▶ [Work instruction]:
Below are entries. Reproduce exactly the lines between the line holding "Viewport: 726px width, 721px height." and the line holding "has height=637, width=822.", inclusive, and only those.

▶ [Supplied material]:

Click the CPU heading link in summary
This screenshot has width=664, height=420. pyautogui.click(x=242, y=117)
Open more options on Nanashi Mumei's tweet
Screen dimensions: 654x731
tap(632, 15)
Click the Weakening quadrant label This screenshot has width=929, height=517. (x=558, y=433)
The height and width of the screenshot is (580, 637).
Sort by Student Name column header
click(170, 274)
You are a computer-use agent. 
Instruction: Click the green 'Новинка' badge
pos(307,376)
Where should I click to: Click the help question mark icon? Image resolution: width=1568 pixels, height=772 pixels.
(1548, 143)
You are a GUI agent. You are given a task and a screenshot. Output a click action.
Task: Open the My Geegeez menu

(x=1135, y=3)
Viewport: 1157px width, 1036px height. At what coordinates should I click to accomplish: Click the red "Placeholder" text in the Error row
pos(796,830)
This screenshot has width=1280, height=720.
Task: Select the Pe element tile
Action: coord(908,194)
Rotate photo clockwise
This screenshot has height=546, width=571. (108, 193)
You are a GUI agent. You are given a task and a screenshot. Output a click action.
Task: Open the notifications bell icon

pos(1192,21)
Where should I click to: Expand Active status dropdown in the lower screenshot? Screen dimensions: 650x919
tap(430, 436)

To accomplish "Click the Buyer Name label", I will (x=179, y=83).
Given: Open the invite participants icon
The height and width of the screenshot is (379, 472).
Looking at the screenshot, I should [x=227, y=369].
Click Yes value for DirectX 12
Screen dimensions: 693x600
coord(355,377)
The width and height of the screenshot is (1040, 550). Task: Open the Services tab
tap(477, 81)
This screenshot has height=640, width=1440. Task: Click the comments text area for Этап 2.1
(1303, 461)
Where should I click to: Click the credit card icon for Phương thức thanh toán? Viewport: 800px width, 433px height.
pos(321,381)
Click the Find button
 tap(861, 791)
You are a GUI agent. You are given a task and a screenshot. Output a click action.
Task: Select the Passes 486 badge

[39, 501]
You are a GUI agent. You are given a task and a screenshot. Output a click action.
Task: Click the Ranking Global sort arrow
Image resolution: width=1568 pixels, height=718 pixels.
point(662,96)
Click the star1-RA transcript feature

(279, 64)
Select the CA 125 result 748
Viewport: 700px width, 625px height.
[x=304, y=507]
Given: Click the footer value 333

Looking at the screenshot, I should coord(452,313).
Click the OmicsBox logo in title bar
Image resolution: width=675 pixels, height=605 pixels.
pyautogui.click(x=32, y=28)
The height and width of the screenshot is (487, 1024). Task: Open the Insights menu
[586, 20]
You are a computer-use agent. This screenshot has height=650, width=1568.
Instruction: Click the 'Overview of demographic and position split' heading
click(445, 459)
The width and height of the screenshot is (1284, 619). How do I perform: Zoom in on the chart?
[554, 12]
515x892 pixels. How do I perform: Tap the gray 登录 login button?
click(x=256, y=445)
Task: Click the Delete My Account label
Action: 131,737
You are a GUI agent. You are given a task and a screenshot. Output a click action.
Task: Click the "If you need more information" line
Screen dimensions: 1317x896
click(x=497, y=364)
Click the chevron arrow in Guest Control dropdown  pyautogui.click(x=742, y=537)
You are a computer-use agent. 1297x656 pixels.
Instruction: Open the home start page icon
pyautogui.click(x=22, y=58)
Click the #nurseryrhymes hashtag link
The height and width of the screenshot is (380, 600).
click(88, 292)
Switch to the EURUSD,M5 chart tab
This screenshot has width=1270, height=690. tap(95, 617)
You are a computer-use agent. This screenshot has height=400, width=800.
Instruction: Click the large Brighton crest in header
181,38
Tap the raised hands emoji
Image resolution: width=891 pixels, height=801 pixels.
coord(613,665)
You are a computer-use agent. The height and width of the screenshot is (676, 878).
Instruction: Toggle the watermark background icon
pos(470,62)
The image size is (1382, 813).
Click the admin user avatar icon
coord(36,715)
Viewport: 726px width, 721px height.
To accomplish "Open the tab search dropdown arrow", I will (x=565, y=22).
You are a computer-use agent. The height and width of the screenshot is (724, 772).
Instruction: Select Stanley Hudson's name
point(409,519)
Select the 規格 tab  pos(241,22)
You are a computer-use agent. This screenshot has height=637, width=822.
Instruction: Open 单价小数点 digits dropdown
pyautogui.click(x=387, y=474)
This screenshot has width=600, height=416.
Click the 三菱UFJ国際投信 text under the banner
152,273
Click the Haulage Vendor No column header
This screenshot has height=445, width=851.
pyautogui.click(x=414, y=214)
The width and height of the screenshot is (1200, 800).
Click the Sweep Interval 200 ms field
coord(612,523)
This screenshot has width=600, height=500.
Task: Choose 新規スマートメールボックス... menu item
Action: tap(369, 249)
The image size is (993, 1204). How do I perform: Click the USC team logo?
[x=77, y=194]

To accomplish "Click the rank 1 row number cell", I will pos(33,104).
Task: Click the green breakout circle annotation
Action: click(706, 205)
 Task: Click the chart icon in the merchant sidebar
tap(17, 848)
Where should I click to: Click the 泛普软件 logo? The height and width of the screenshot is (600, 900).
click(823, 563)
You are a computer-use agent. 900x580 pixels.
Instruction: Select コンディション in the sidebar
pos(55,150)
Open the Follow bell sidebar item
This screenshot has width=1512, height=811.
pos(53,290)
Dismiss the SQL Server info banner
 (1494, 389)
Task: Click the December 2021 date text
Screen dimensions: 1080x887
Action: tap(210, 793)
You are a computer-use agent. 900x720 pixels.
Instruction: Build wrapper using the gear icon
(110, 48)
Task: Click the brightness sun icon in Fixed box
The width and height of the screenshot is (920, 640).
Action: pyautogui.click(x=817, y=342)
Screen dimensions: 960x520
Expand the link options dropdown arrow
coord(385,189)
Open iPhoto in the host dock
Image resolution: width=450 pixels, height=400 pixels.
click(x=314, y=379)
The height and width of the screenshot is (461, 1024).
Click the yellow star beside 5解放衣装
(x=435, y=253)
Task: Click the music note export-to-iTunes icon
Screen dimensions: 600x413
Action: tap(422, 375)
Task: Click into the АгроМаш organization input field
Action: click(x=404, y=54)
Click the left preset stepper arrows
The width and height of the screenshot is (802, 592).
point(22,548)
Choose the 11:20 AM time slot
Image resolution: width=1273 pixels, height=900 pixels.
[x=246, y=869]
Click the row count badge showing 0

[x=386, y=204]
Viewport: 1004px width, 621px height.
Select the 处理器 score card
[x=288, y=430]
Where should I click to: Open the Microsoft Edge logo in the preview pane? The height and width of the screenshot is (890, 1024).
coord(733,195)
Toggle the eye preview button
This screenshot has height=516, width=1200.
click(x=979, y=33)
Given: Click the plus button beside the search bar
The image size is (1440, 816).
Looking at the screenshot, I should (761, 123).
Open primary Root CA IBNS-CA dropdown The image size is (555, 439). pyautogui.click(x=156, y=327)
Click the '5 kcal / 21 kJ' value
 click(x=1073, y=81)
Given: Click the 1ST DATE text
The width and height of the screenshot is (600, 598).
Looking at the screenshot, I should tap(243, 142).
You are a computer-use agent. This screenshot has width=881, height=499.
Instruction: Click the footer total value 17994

▶ [Answer to this exercise]:
Viewport: 726px width, 721px height.
To accomplish "Open the tab search dropdown arrow", I will (x=565, y=22).
You are a computer-use agent. The height and width of the screenshot is (724, 772).
Instruction: Select Stanley Hudson's name
point(409,519)
Select the 規格 tab  pos(241,22)
You are a computer-use agent. This screenshot has height=637, width=822.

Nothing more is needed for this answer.